Allelic Variations in ACE2 and Natural Resistance against COVID-19

Introduction: Genetic variations are arguably the most crucial driver that under pins the evolutionary arms race between pathogens and their host. Where variations in the pathogen may lead to the origin of new and more virulent strains, variations in the host may confer resistance against emerging pathogens. Often the genetic variations under neutral selection found its purpose with the origin of new kind of selection pressure. SARS-CoV-2 represents itself a noticeable form of natural selection and variations in its host receptor, ACE2, may confer resistance against the infection. This study aims to investigate the same.

Methodology: Briefly, coding variants of human ACE2 corresponding to the critical binding sites between ACE2-SARS‐CoV, ACE2‐SARS‐CoV‐2 (PDBid: 6LZG), and those reported to show impaired binding with coronavirus spike protein in the in vitro mutation analysis were selected for investigations. Stability and pathogenic effect of the amino acid substitution in ACE2 were predicted using i-Mutant, SIFT, PolyPhen-2, CADD and REVEL. Molecular models of all ACE2 variants were developed and docking pose with SARS-CoV-2 spike protein were generated by Cα back bone superimposition. ACE2-SARS-CoV-2 S protein complexes were further assessed for intermolecular interactions and binding energies.

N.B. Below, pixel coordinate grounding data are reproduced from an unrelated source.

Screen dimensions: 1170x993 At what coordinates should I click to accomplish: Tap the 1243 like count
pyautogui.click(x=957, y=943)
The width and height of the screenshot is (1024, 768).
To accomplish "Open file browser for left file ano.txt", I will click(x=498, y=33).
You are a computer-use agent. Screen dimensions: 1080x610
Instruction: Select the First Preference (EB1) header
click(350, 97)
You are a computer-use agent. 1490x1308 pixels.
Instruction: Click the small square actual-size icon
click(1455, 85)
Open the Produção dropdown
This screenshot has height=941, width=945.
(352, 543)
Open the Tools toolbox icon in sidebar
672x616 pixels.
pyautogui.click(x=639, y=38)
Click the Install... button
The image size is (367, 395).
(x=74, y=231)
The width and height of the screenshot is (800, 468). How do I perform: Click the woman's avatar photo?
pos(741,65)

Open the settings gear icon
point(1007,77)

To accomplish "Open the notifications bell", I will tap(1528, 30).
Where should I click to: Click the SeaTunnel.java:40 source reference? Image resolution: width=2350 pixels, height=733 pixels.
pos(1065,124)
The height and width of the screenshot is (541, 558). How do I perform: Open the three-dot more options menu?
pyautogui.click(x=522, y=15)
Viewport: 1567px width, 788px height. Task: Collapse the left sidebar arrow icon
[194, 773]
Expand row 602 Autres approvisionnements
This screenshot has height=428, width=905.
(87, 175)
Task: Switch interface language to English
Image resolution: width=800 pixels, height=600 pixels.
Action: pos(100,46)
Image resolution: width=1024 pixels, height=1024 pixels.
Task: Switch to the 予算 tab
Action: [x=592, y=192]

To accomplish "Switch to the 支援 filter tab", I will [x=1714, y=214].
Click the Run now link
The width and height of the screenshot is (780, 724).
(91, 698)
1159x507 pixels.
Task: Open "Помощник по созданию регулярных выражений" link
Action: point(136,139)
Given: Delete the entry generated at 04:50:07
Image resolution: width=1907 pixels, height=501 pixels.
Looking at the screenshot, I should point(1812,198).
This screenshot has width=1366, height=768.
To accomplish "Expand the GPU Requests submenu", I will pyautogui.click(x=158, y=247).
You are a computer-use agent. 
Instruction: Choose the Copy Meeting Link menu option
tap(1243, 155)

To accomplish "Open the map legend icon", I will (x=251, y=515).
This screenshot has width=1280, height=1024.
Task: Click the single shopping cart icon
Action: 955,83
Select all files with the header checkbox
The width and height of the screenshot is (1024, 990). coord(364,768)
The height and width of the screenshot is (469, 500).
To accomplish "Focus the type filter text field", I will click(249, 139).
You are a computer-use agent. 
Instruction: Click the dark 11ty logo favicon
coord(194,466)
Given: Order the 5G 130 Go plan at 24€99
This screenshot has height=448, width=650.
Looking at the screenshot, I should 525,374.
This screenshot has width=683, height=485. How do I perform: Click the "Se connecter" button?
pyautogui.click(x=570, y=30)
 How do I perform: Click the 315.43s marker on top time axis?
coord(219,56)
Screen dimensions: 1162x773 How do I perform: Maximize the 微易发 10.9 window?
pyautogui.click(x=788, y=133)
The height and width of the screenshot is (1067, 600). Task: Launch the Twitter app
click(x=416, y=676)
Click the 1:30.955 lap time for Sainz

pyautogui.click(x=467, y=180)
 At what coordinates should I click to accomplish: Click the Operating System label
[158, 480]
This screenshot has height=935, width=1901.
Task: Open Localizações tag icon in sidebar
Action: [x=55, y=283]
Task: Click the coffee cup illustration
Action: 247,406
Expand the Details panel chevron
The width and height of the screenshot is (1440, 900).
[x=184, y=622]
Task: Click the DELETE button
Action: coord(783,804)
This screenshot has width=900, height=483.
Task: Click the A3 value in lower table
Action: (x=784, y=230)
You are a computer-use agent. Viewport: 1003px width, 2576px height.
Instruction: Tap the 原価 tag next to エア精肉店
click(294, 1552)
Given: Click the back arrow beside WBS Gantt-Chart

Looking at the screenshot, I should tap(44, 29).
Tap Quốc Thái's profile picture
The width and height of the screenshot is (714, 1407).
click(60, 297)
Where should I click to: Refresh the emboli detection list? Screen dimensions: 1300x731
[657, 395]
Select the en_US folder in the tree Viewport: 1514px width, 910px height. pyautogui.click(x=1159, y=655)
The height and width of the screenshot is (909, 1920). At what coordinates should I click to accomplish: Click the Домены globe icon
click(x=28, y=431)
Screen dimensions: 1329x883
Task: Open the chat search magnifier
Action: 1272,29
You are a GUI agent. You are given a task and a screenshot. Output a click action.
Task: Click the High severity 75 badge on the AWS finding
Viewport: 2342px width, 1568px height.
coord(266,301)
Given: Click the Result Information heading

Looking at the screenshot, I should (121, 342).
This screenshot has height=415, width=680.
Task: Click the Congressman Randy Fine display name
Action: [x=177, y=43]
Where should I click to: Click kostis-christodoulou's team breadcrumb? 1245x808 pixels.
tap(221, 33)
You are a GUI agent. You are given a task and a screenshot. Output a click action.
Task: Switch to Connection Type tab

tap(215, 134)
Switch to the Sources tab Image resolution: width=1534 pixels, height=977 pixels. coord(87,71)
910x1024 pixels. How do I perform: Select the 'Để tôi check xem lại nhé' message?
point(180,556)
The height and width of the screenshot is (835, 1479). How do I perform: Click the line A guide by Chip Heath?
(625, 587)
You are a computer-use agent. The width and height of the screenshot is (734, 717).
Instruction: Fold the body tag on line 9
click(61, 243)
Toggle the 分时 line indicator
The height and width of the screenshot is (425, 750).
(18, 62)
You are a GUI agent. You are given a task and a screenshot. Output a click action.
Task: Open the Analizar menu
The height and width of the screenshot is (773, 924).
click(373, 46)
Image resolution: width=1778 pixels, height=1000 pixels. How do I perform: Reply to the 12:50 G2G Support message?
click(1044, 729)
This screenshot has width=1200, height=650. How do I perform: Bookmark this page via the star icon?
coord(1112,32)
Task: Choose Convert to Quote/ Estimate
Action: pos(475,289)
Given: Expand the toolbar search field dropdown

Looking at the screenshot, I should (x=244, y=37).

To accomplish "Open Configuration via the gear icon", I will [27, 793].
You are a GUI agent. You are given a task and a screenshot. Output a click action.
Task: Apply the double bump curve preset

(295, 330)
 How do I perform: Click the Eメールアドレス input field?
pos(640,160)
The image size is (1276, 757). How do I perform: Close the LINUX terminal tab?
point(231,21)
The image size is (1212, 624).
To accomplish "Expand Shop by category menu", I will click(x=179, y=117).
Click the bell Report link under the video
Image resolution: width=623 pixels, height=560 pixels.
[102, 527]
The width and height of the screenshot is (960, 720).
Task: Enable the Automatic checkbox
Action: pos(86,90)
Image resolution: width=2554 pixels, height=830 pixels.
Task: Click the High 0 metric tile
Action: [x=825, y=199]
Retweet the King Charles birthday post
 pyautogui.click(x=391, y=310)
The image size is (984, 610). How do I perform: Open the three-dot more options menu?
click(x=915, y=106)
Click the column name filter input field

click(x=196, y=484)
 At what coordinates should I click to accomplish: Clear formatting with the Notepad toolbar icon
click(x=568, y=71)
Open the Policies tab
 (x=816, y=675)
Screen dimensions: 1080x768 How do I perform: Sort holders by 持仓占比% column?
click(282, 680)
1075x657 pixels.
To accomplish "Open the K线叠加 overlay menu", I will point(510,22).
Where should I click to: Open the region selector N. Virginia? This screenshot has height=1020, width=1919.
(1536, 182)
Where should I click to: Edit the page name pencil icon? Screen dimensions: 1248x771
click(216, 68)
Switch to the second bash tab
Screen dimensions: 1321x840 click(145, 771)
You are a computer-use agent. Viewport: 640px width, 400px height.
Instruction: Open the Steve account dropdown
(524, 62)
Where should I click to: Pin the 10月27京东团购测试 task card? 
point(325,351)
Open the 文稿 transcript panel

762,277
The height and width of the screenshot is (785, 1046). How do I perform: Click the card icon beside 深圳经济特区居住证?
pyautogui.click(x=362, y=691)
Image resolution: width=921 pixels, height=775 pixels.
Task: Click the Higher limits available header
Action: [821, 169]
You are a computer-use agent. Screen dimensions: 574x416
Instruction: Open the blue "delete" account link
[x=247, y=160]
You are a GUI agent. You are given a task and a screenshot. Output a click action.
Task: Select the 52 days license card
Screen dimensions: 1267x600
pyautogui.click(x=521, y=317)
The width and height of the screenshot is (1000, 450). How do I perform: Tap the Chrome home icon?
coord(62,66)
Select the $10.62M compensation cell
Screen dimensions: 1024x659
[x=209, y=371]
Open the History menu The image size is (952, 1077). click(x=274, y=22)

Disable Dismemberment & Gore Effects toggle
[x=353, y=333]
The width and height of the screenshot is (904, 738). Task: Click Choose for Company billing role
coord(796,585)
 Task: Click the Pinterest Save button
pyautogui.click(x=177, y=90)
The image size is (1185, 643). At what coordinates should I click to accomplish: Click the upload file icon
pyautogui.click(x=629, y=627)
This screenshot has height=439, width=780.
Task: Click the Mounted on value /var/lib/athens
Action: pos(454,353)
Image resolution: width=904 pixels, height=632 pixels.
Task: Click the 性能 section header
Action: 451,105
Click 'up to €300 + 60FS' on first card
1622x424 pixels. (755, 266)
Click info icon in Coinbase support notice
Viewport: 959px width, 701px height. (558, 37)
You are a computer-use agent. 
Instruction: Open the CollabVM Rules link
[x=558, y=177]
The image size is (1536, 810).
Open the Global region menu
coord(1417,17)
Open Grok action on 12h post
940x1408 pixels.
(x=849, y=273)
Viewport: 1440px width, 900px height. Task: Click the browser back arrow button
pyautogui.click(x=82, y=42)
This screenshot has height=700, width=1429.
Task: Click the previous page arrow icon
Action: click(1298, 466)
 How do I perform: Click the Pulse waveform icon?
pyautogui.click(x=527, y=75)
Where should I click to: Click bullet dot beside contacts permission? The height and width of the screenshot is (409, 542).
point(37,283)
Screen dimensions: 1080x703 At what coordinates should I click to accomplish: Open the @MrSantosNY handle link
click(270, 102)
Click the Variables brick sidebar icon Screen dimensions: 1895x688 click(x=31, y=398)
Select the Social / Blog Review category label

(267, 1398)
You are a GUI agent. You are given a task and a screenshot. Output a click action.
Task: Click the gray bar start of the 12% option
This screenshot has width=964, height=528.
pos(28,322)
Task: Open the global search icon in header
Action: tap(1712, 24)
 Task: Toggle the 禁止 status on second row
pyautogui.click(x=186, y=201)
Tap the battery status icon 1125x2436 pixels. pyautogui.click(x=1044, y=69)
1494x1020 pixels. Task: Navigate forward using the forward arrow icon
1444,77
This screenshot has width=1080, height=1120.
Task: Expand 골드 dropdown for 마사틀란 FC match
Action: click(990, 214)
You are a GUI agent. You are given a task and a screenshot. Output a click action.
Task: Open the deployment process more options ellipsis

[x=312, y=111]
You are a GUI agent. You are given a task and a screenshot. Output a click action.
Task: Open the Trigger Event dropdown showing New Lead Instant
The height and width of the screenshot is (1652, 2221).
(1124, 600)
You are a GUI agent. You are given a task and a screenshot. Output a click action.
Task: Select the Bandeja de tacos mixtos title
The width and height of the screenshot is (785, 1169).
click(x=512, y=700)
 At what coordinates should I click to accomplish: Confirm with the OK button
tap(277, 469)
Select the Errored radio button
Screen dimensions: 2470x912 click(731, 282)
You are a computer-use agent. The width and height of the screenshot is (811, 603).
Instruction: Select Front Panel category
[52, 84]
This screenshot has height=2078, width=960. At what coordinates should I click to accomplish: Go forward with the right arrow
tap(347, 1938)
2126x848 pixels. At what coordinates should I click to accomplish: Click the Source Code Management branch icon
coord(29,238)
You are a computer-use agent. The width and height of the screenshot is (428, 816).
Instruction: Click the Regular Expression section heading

Results: Thermodynamically, amino acid substitutions in three alleles, rs73635825 (S19P), rs1299103394 (K26E), and rs766996587 (M82I) may destabilize the encoded protein of ACE2 variant compared to wild type. Moreover, except for rs73635825 (S19P), which was predicted to be damaging by only PolyPhen‐2, rs961360700 (D355N) and rs762890235 (P389H) were predicted to be detrimental by SIFT and Polyphen‐2, whereas rs1396769231 (M383T) was predicted to be damaging by SIFT, Polyphen‐2, and REVEL prediction tools. The overall protein conformation of ACE2 allelic variants is largely conserved with RMSD of Cα backbone ranges from 0.17 to 0.58 Å, compared with the wild type. All ACE2 variants were interacts with viral spike protein with nearly identical topology to the resolved ACE2‐SARS‐CoV‐2 complex structure. Amongst the most conserved intermolecular interactions (hydrogen bonds) between different ACE2 variants and SARS‐CoV‐2 spike protein are: Y41, H34, Y83, and K353 of ACE2 and T500, Y453 (except M82I), N487 (except T27A and D427Y), and G502 (except S19P and E329G) of SARS‐CoV‐2 spike protein, respectively. Binding affinity of the S19P and E329G of ACE2 variant for SARS‐CoV‐2 spike protein were also predicted to be amongst the lowest −10.3 and −10.8 for SARS‐CoV‐2 spike protein.

Conclusion: Clinical manifestations and recovery rate of COVID‐19 varies noticeably between different age groups, nationalities, and race. The present investigation indicates the candidate alleles of ACE2 that could affect the susceptibility and/or resistance against COVID‐19. It is plausible that the positive prognosis of the COVID‐19 in some individuals may be rendered by the predicted allelic variants of ACE2.